Looks like a great litter!


----------



## one hunting fool (Sep 17, 2007)

here are some updated pictures of the girls i took yesteday 
Sadie








Jessie








both together


----------



## one hunting fool (Sep 17, 2007)

We had the pups and all are doing well missed mothers day by one day they where born Monday here are some pictures 
little girl








then there where two girls








first male one more mouth to feed








another male makes four








2 males 2 females








another girl now we have five








tired mom








now the runt shows up a little man 








one of the girls








Little Man again








Mom doing some cleaning of #6 little man








sleepy mom is out for the night


----------



## one hunting fool (Sep 17, 2007)

Well my pups are a week old today and I have 2 for sell still I thought it might be only one but I have not seen the money for the Female yet and all attempts to contact the prospective buyer have failed. I have one male and one female available. The male is 600.00 the female is 750.00 they are well worth every penny. I paid well over this amount for the female and looking back if I knew then what I know now I would have paid twice that amount. A better dog, friend, hunting companion and mother dog I have never had.

• [Record excerpts]:
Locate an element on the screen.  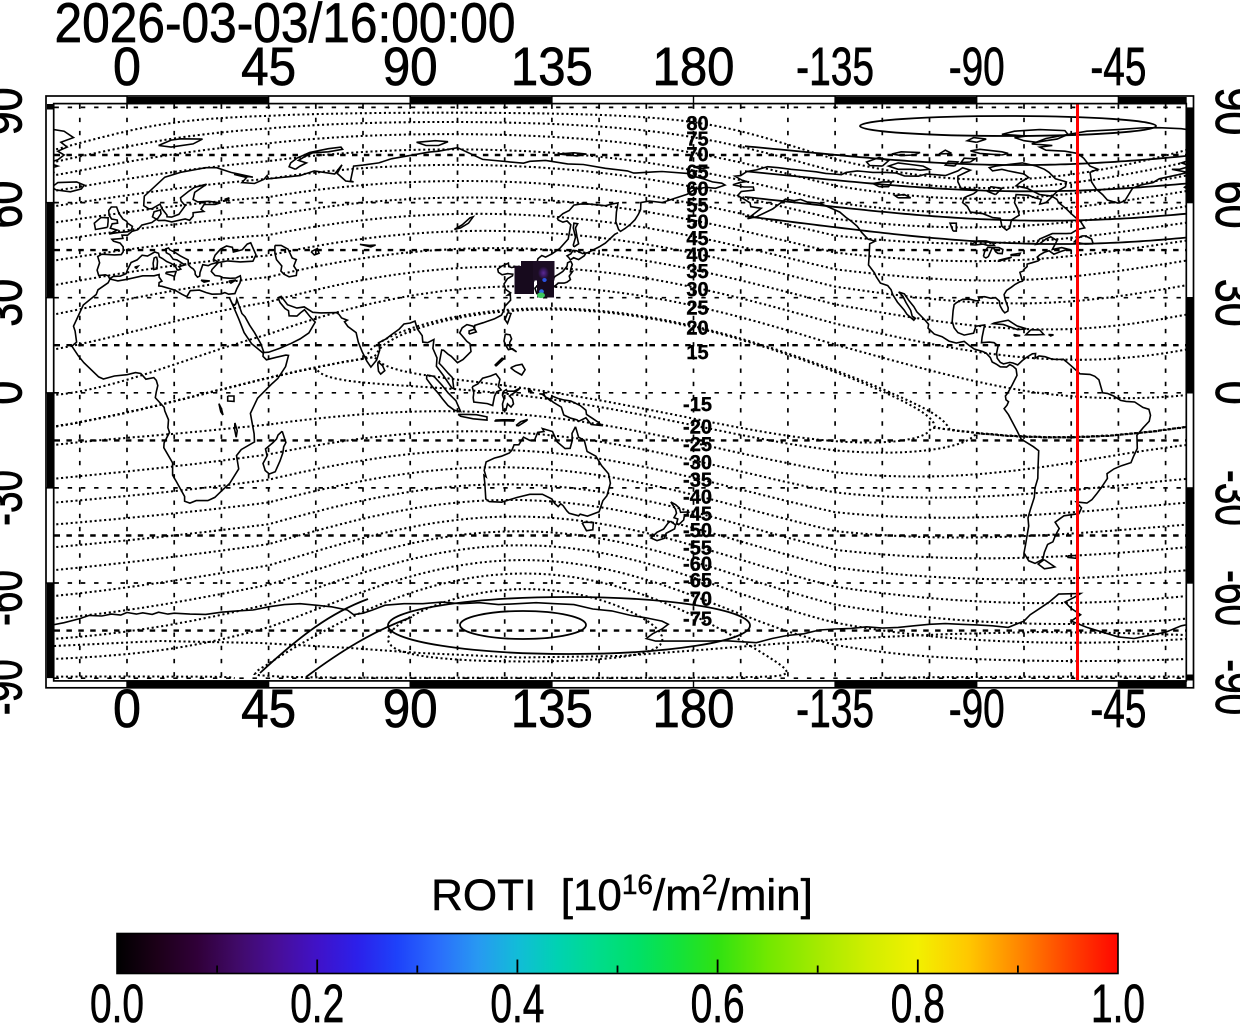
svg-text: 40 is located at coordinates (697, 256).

...

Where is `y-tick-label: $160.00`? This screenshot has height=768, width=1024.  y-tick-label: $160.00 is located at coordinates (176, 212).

--

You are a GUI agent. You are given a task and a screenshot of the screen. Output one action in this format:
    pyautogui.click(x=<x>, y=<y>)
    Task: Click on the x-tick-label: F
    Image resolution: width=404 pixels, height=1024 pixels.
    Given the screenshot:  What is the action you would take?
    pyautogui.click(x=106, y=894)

• [Assigned task 1]: Transcribe the forum thread about the puppy litter from "Well my pups" to "have never had.".
• [Assigned task 2]: Write the next part of the forum thread about the puppy litter, picking up after its final sentence.

• [Task result 1]:
Well my pups are a week old today and I have 2 for sell still I thought it might be only one but I have not seen the money for the Female yet and all attempts to contact the prospective buyer have failed. I have one male and one female available. The male is 600.00 the female is 750.00 they are well worth every penny. I paid well over this amount for the female and looking back if I knew then what I know now I would have paid twice that amount. A better dog, friend, hunting companion and mother dog I have never had.

• [Task result 2]:
----------



## one hunting fool (Sep 17, 2007)

Well pups are 2 weeks now and are starting to walk, they have there eyes open and are getting the sweet puppy breath. They are also pooping up a storm boy I change there bin once a day and I can't keep up. 
Anyway here are some updated pictures 
Mom and pups 








"Little man" not so little anymore








Another look at little man 








Learning to walk (one of the females) 








One of the bigger males 








The smaller female my wife's favorite 








Little fat Girl 








Big male pup 








Eyes open 








This is the small female again 









I had to post this also it's a rooster with 3 hens you can only see the one here the other took off in the grass and there is another behind the dirt on the right just thought you bird doggers might like the picture.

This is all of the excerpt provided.